**WHAT THE EXERCISE ASKS**
Filter the listing below down to the lines containing the word "will".

**RECORDED DATA**
════════════════════
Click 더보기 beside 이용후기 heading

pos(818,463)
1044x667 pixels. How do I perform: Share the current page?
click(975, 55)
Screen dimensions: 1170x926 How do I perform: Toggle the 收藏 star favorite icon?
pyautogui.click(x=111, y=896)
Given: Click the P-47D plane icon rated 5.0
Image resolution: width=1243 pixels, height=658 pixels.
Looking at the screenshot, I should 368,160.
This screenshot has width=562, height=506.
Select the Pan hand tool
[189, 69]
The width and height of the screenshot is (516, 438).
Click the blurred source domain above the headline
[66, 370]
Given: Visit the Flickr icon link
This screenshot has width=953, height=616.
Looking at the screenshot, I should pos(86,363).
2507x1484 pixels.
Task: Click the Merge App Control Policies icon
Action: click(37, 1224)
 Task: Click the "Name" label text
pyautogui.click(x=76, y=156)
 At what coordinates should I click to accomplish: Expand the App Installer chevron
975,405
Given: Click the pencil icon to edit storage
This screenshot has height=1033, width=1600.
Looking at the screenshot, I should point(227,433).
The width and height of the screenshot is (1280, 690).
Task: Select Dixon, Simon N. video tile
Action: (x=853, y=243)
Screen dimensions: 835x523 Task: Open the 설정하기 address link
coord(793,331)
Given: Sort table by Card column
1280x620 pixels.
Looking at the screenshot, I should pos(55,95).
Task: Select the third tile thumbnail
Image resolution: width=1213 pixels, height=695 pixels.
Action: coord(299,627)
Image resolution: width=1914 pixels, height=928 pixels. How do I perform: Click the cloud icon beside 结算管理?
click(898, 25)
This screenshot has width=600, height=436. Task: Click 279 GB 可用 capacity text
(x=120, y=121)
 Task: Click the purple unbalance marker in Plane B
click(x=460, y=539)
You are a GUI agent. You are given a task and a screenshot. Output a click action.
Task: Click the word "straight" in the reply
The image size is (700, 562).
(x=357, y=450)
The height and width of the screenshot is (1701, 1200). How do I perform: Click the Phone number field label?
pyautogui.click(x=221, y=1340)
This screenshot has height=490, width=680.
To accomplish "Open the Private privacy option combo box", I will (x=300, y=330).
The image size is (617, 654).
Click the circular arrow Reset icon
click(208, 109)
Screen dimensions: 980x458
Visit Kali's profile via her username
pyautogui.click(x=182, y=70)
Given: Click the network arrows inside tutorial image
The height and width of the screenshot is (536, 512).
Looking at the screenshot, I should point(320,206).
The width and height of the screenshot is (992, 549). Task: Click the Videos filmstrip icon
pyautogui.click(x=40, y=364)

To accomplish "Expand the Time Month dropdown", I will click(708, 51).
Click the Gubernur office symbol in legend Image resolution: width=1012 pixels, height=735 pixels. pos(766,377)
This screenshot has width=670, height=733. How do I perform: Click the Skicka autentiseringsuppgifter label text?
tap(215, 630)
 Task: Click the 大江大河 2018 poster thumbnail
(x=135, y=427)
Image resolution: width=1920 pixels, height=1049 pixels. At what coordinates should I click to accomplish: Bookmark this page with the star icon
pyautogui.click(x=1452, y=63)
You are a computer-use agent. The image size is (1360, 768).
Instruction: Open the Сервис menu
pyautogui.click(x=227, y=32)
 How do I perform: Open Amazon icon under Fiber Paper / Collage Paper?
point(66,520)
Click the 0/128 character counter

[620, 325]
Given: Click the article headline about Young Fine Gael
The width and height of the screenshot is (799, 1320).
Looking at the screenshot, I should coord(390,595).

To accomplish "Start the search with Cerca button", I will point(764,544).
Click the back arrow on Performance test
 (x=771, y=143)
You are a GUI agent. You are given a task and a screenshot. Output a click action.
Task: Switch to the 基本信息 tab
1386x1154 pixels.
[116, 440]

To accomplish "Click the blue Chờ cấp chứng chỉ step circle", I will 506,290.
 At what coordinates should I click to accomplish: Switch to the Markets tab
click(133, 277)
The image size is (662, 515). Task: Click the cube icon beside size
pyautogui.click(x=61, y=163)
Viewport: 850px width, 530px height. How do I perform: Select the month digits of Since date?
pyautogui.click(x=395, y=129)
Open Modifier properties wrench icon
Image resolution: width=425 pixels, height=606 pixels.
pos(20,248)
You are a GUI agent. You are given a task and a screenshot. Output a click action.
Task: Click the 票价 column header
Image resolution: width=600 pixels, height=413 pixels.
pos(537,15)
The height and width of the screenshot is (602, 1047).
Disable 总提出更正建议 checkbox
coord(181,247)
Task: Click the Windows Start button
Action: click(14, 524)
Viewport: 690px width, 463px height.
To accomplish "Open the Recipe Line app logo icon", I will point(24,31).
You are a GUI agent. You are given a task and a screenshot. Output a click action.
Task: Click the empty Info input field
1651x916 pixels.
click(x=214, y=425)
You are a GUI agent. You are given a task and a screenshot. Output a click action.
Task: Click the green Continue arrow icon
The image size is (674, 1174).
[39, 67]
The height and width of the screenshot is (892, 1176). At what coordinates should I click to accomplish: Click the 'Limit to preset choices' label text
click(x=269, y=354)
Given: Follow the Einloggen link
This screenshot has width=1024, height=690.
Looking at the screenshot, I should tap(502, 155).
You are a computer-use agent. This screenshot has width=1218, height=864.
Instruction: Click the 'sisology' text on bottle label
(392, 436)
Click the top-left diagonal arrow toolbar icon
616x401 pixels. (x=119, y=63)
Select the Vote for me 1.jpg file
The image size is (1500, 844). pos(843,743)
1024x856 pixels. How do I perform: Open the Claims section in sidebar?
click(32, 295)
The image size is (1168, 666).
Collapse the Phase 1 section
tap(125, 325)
════════════════════
**SOLUTION TO THIS PROBLEM**
To accomplish "Open the Private privacy option combo box", I will (x=300, y=330).
To accomplish "Expand the Time Month dropdown", I will click(708, 51).
To accomplish "Start the search with Cerca button", I will point(764,544).
To accomplish "Click the blue Chờ cấp chứng chỉ step circle", I will 506,290.
To accomplish "Open the Recipe Line app logo icon", I will point(24,31).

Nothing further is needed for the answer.